Thorny after all these years?
How far have we really come? Another of the 1993 articles in this batch was a Kitchener-Waterloo Record piece by a retirement planning consultant, John Vince, titled Retirement raises thorny political questions. He mentions dependency ratios, where at that time there was “… roughly five people of working age (18 to 64) for every person aged 65 or older.” Are we still not using that kind of benchmarking now: 23 years on, when at the same time we’re talking about people working well beyond 65?
Vince goes on to say, “This intergenerational politics is moderate so far, but the burden on younger generations is becoming obvious. Already many young people are admitting that they do not expect to obtain the same economic standard of living achieved by their parents.” Sound familiar – if not yet, militant? The 23-year old then is now 46. The circle is still not squared. John Vince could have taken that article and put it in a time capsule for 2016. Like I did.
Retirement pitches haven’t changed much
Still sounding like a common warble from birds in the marketing world, you can listen to any number of infomercials today and even with a slight modification in tone, the pitch in retirement financial solutions has not changed much in basic substance. Intergenerational politics aside, it’s all about how are you going to achieve financial security for your retirement years. Chirp that pitch next time you actually sit down with a 23-year old.
Last, but not least, in the time capsule journey through my refiled library of articles and reports I found a 1994 premier issue of a magazine, Retirement Choices (For a Quality Lifestyle). Bob Rae, Premier of Ontario, was there with his letter of best wishes for the publication saying, “As a growing segment of Ontario’s population nears retirement age, resources that meet their needs will be an invaluable service.” However, the magazine might only be found in my capsule now, while other newer publications still cover the same beat.
The Retirement Game
One of the articles — The Retirement Game by P.J. Wade — discusses Retirement as compared to a board game fashioned like Monopoly.

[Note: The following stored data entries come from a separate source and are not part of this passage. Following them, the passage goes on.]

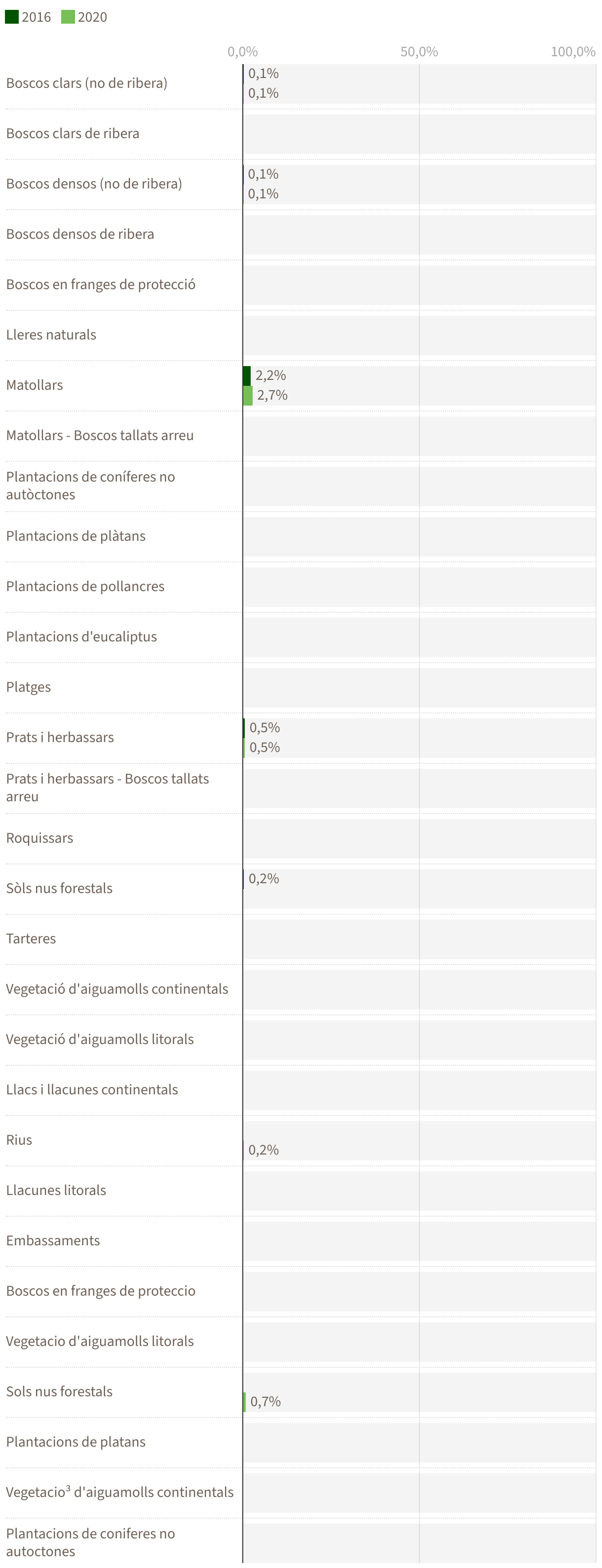The image size is (602, 1568).
Task: Click the 2,7% value label for Matollars
Action: 272,396
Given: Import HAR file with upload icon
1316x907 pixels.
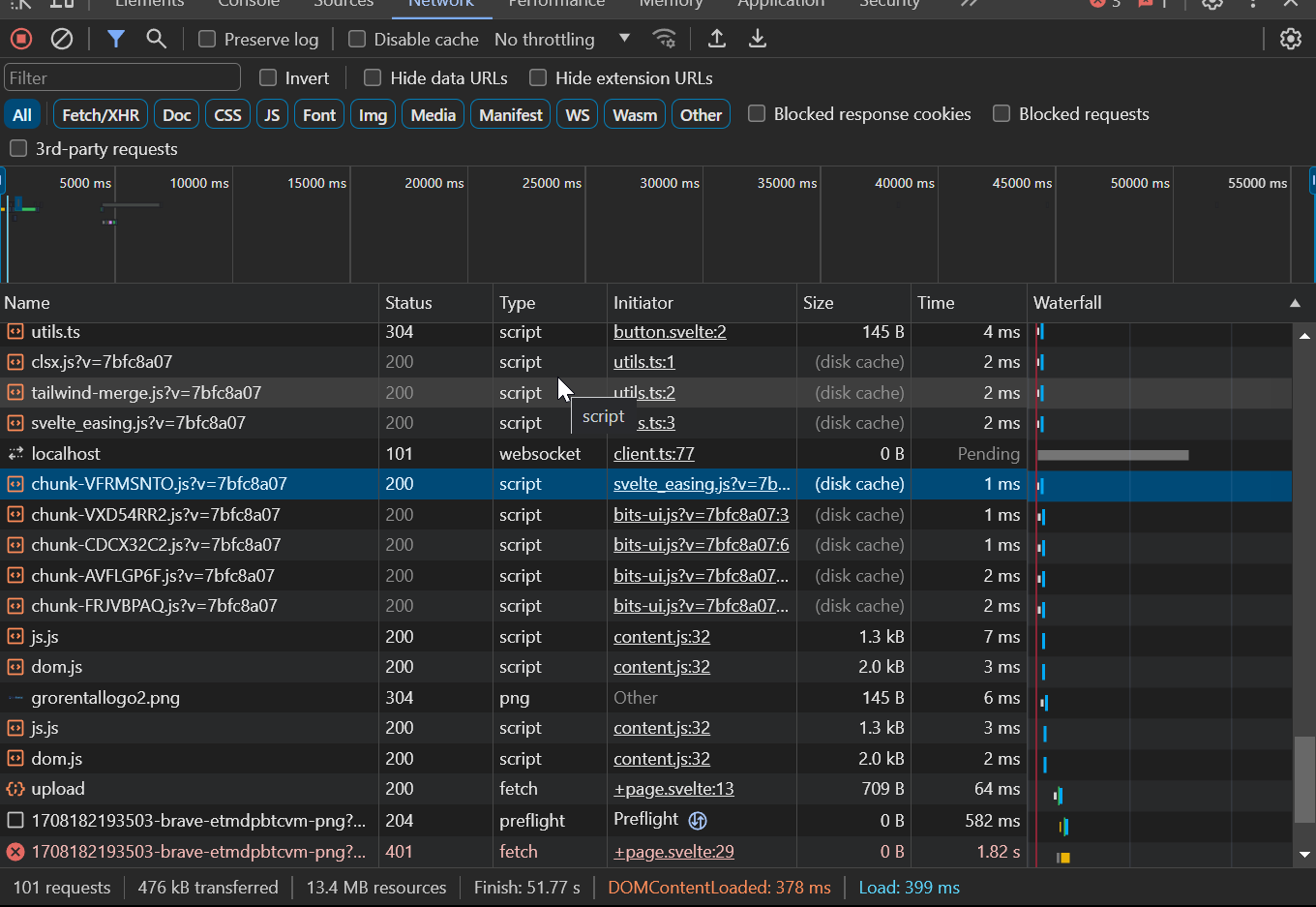Looking at the screenshot, I should coord(717,39).
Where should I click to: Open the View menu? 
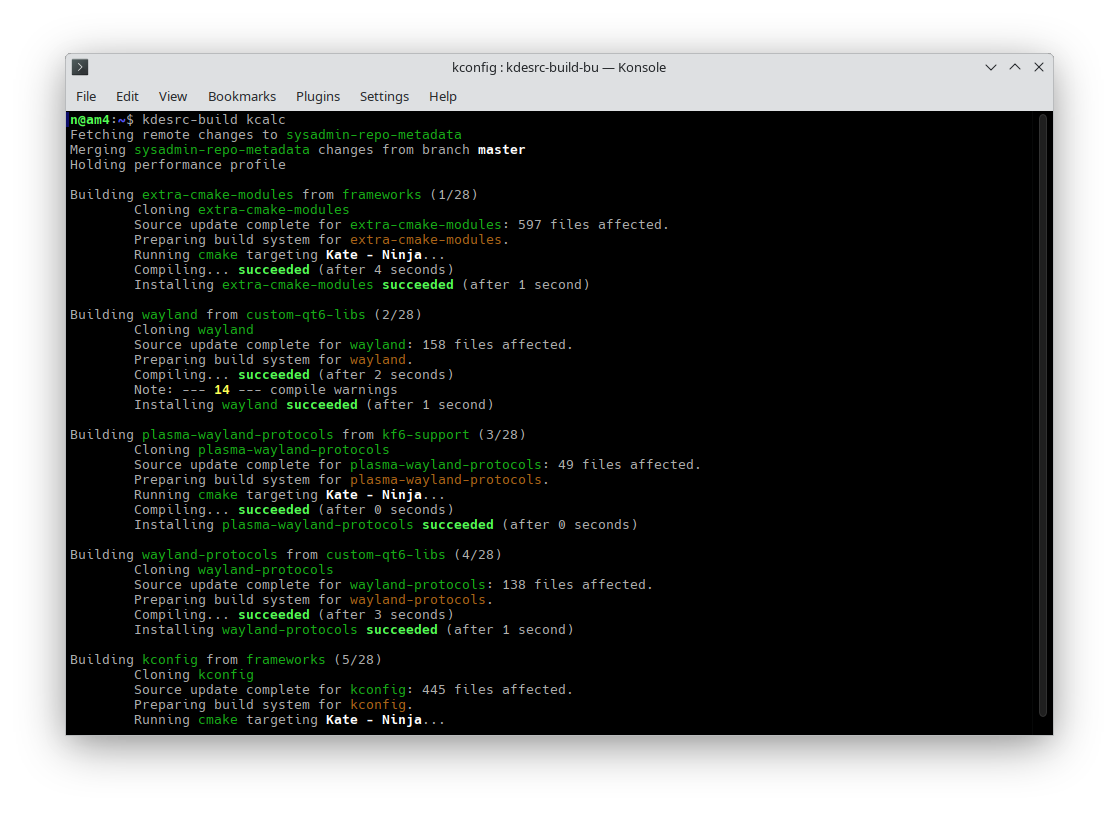coord(173,96)
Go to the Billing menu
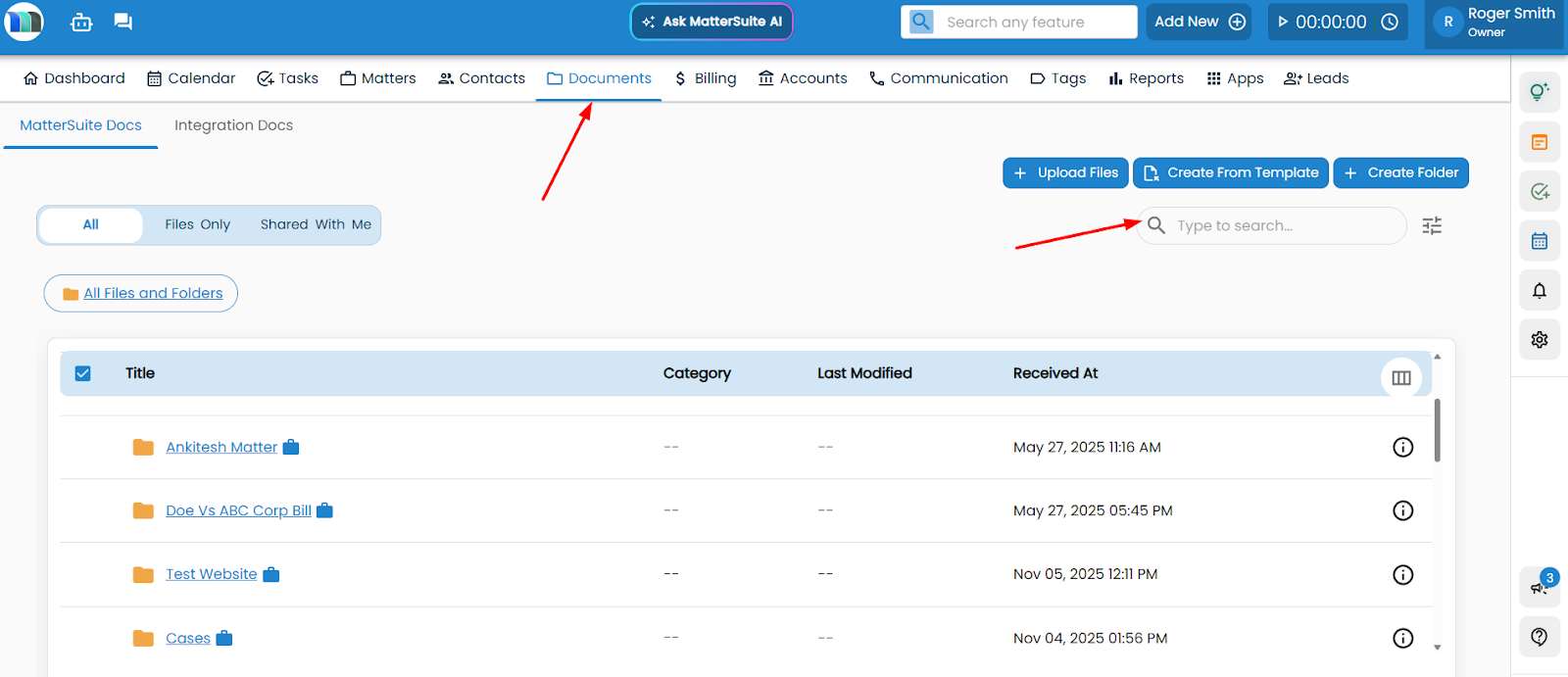Screen dimensions: 1568x677 706,78
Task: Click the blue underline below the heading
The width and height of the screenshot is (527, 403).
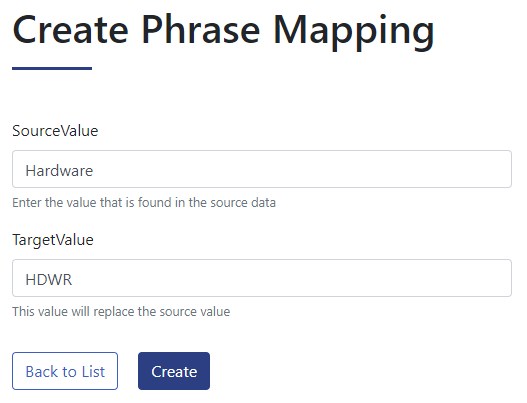Action: tap(52, 69)
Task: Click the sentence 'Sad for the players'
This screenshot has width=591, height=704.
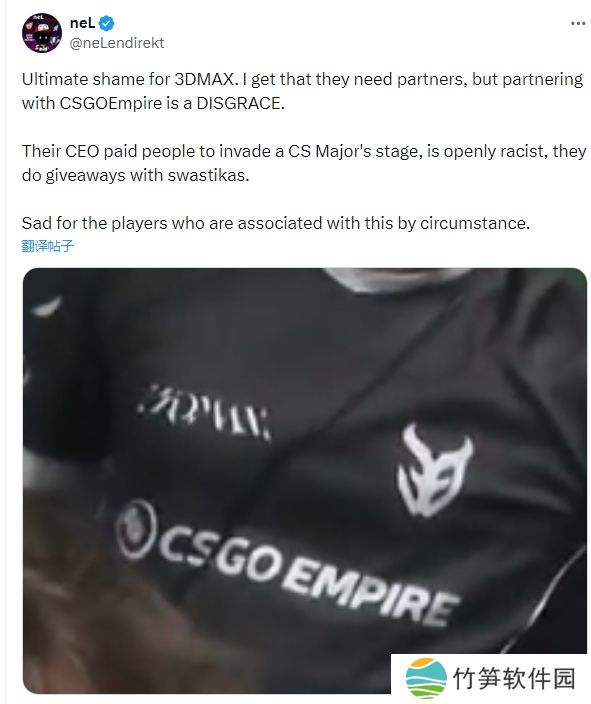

She talks about how things must change, and that “there is much more to ensuring a secure and fulfilling future than money management.” She then goes on to talk about a few tips that work well for retirement planning as they do in game playing.
Everyone loves a tip in the game, and as it goes, P.J’s are still handy today, like understanding the object of the game, expecting the unexpected and knowing the rules of the game. Reading current articles of the same ilk today, you would note that the dice are still rolling, with a new generation of players who may almost see the same board game but with a few squares in need of some rewrite.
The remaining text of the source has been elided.